(Stored data entries)
[Start of section]

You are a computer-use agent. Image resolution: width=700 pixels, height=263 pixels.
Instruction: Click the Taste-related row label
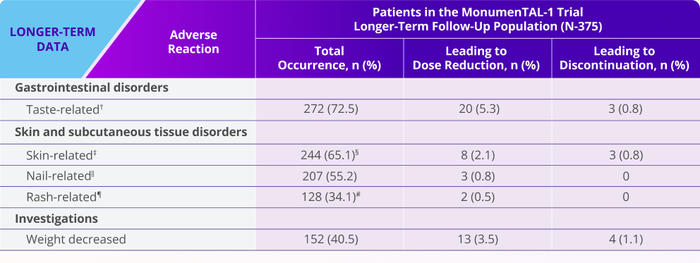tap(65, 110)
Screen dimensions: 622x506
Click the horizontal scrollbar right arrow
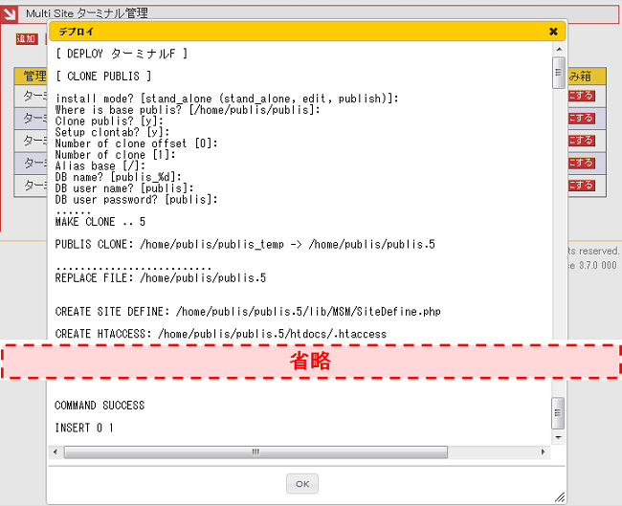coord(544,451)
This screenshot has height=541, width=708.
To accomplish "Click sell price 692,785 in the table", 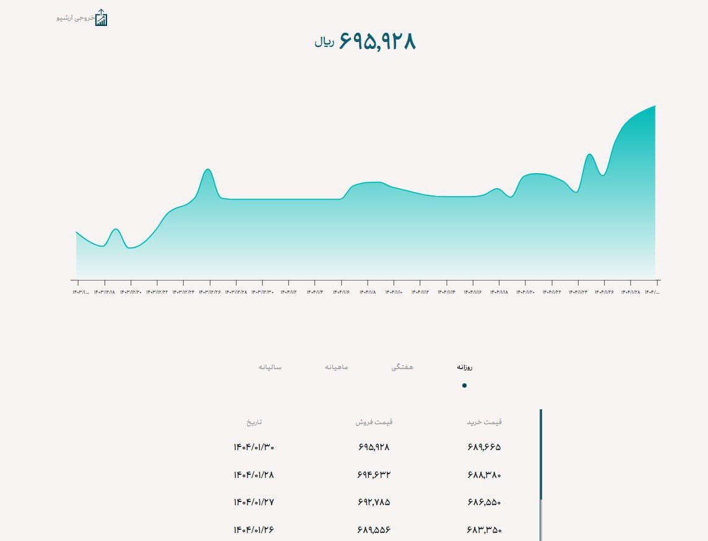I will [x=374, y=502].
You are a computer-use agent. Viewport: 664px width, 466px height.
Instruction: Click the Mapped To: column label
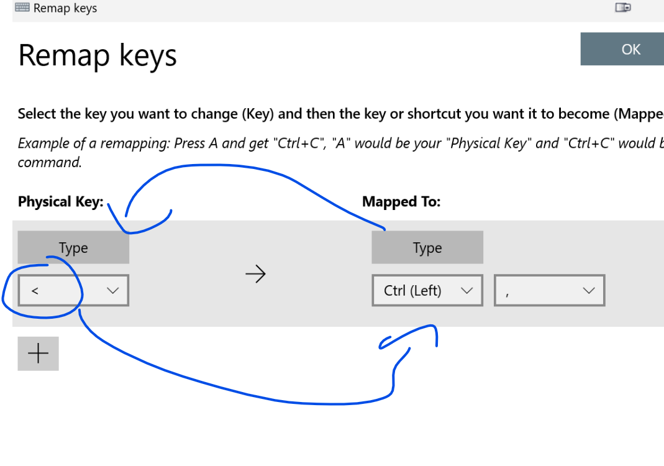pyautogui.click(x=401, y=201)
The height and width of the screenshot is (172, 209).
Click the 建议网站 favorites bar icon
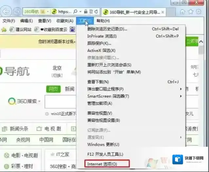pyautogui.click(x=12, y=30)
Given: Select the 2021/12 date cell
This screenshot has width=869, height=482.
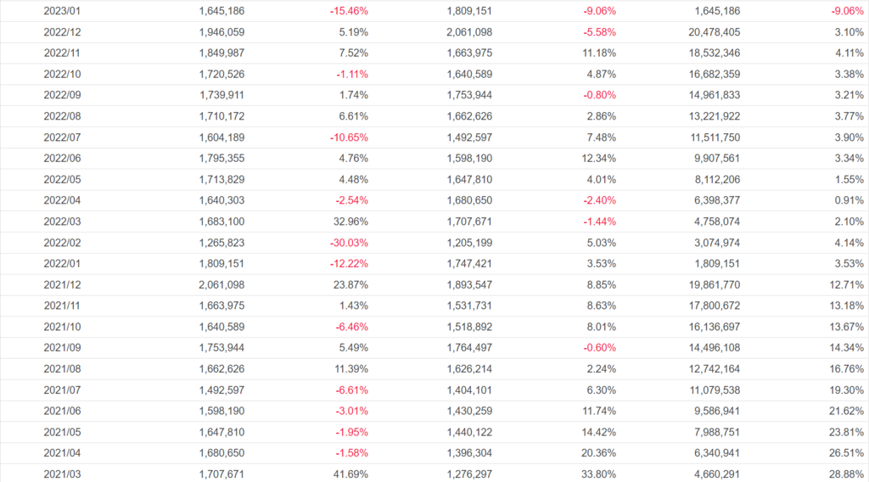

[End of section]

• [Problem requirements] Every line in the data above that contains "This" needs to be copied.

• [Answer to the exercise]
This screenshot has height=541, width=708.
This screenshot has width=869, height=482.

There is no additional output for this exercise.